With regard to the cost overrun, I agree with Deputy Fleming that we do not know the final cost of the hospital project. Deputy Kelly was the first member of the Committee of Public Accounts to state publicly it would not stop at €1.7 billion and he has been proved right. Deputy Fleming has also been proved right, with everyone else who said the cost would not be €1.7 billion. The only people who are saying it will be €1.7 billion are members of the Government. They need to start being honest in the information they are giving. It is in the contract that if construction inflation exceeds 4%, the contractor can look for additional moneys. Construction inflation in the Dublin area is around 11% or 12%, which is 8% above the rate set out in the contract. That will be next year, but there is also the following year and the year after that. Therefore, there is no way the Government can state the cost of the project will not exceed €2 billion. In fairness, there is no way I can say it will not exceed €2 billion, but the reality is that no one knows what the final cost will be. I do not know whether the PwC report will address that issue. It will examine the cost overruns, what caused them and how we might be able to reduce them. As I stated, we have to await the outcome of the report.

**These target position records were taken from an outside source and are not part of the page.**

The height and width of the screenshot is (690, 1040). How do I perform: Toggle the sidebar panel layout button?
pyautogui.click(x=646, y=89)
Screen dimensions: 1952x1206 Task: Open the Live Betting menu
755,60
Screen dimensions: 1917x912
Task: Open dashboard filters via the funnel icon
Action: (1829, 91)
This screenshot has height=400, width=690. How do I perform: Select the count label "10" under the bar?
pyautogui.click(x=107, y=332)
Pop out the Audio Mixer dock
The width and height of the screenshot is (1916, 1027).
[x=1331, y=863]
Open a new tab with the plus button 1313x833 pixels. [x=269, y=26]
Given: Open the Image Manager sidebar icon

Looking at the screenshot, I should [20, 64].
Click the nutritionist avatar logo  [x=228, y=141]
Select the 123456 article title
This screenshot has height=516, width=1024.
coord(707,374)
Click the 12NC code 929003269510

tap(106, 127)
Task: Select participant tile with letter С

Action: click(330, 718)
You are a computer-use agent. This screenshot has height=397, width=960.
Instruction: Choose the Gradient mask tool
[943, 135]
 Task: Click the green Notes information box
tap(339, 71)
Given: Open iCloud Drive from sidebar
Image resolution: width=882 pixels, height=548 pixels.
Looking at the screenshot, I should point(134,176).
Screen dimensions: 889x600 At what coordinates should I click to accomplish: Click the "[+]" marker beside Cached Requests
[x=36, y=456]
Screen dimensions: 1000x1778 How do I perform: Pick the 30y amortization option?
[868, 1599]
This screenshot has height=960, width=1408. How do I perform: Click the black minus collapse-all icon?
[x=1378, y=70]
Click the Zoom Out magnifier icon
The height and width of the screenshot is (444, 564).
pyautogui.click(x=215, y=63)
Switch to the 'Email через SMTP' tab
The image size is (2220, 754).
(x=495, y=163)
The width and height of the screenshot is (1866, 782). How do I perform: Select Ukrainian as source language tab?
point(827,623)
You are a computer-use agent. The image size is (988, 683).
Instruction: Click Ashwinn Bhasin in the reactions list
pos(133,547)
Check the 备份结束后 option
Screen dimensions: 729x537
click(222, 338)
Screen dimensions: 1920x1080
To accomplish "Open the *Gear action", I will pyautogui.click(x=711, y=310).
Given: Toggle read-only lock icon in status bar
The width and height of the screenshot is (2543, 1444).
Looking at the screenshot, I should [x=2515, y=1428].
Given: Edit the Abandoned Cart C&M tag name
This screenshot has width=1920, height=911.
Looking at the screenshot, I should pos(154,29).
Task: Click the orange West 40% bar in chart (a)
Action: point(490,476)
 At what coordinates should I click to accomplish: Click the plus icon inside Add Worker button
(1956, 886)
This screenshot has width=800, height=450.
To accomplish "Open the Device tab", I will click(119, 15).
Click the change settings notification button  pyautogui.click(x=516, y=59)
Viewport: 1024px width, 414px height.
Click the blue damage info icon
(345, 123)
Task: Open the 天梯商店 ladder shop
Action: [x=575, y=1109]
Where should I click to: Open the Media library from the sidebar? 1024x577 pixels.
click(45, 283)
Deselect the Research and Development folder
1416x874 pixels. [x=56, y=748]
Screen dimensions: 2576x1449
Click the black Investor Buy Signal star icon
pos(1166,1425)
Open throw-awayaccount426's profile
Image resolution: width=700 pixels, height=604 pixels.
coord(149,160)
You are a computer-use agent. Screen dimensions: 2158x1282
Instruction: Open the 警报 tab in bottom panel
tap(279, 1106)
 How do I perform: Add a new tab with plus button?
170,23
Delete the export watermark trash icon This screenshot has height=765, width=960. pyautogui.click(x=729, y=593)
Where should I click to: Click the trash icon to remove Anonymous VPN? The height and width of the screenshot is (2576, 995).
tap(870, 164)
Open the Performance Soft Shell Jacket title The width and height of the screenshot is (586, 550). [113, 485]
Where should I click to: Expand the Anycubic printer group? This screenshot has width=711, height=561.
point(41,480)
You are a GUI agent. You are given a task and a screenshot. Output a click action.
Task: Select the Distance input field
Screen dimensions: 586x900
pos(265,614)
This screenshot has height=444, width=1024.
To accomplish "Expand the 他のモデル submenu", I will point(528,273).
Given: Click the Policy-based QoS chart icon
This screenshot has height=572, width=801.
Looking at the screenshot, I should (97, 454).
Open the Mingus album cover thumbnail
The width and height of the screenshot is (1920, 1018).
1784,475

We already have a report, the Mazars report, from the end of last year. It considered the cost overruns and went into some detail on the issue. There are many questions to be answered and we have not yet had some of the main players before any of the Oireachtas committees to allow us to question them. We need to ask about the role played by the Office of Government Procurement, people sitting on boards not being responsible or being responsible to the board and about collective decision-making. Ludicrously, the minutes of meetings of the development board involving the Department of Health and the HSE refer to cost overruns, but the Minister did not know about it. Not only that, they decided at the very same meeting, when talking about cost overruns, to write to ask him whether there was any chance he could reappoint all of them. He said "not a bother", that he would reappoint all of them. I asked him in a parliamentary question whether, prior to reappointing all of the said individuals, he had asked for a report with an update on the development of the national children's hospital.

Did he ask for any analysis of their performances as board members? Did he ask any questions at all? He did not even speak to them. He just wrote back and reappointed them, which is not good enough. The new chair of the National Paediatric Hospital Development Board will be before the Joint Committee on Health in the morning. We will ask him some questions. I hope he is more open than other members of the board in that regard. I also hope he is more open than the Department and the Government in answering questions, because they have answered very few questions that have been factually correct and they have no one to blame but themselves. They are responsible for the cock-up.